Les conditions sont chaotiques en ce 29 août 2023 à Anglet, mais la cinquantaine d'athlètes en situation de handicap venus de tout le continent afin de participer à la finale de la ligue européenne de para-surf (PSL) ne se démontent pas face à l'imposante barre du spot des Sables d'Or. Parmi eux, Maxime Cabanne, dit "Maixi", membre de l'équipe de France depuis 2015 et devenu paraplégique quatre ans plus tôt à la suite d'un accident de voiture, s'élance dans l'eau dans la catégorie "kneel" (surf en position agenouillée ou assise, ndlr). De l'autre côté de la digue, Pierrot Gagliano, qui voit très partiellement et uniquement d'un oeil, est poussé par un guide et affronte trois adversaires lors d'une autre série réunissant des malvoyants comme lui. Pour ces deux amis, qui arpentent quotidiennement la côte basque ensemble en quête de rouleaux, l'objectif de la journée est surtout de se mesurer à leurs futurs concurrents avant les Mondiaux organisés en novembre 2023 aux Etats-Unis.

Affronter les océans

Sur la plage, Patrick Florès, entraîneur de l'équipe de France valide pendant près de 30 ans et à la tête de celle de para-surf depuis la fin des JO au Japon en 2021, observe attentivement les deux garçons, les encourage et leur donne des conseils. "Après Tokyo, j'avais un peu perdu la grinta. Mais quand tu vois leur détermination... Le surf, c'est déjà un sport compliqué, il faut être barge pour aller affronter les océans. Eux ils ont le courage d'y aller avec des handicaps lourds", explique, admiratif, le père de Jérémy Florès, surfeur français le plus décoré sur le circuit professionnel.

Presque aveugle

A l'eau, Pierrot ne voit quasiment rien, il n'a pas de notion de distance, ni de relief. Passionné de sports extrêmes depuis l'enfance, il a surfé pendant longtemps dans son coin "avec des potes" qui lui décrivaient les conditions météo. "Je n'ai jamais vu, donc je ne peux pas vraiment décrire mon surf mais c'est beaucoup au ressenti. Je vais chercher la vague là où j'aperçois une masse sombre, c'est généralement là où elle creuse et a le plus de puissance", détaille le Biarrot de 22 ans aux cheveux frisés mi-longs. Après une première compétition en 2020, il devient accro et enchaîne les bons résultats, jusqu'à partager la chambre de "Maixi" lors des Mondiaux par équipes 2022 en Californie, pour un coup de foudre amical.

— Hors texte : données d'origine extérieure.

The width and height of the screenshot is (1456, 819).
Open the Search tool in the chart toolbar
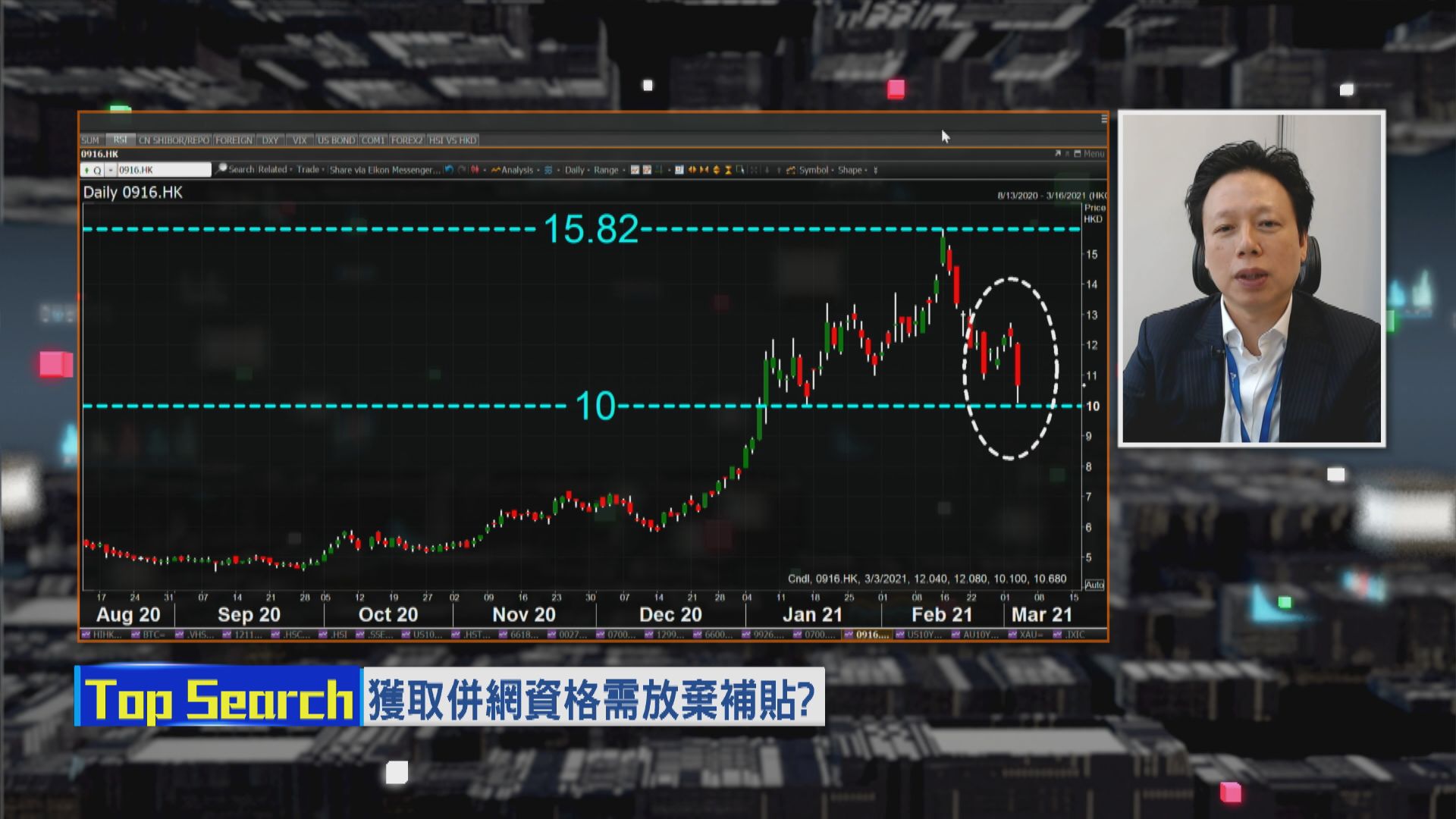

"Je cherchais quelqu'un d'aussi motivé que moi. Et il me faut souvent un binôme pour rapprocher le fauteuil du sable. Ensuite je peux ramer pour partir. On se retrouve ensuite à l'eau et là je peux lui donner des indications", résume Maxime Cabanne, 30 ans.

6 centres Handisurf

"Le surf, c'est une thérapie pour nous deux. T'es concentré sur les vagues et tu ne penses à rien d'autre. Le courant est passé tout de suite entre nous", explique le Bayonnais, représentant des athlètes de l'association nationale Handisurf, qui œuvre à promouvoir la pratique en France. Créée en 2012, Handisurf gère désormais six centres de perfectionnement et a assuré la formation de près de 500 professionnels habilités à prendre en charge et entraîner des débutants à l'eau. "Le développement du haut niveau a commencé en 2015 avec les premiers Mondiaux de parasurf et on a été reconnus sport de haut niveau l'année dernière", remarque le président de l'association depuis son lancement Jean-Marc Saint-Geours. Désormais, l'équipe de France est composée de 18 athlètes, à parité hommes-femmes. "Ce que j'aime, c'est créer un esprit de groupe solidaire", raconte M. Saint-Geours.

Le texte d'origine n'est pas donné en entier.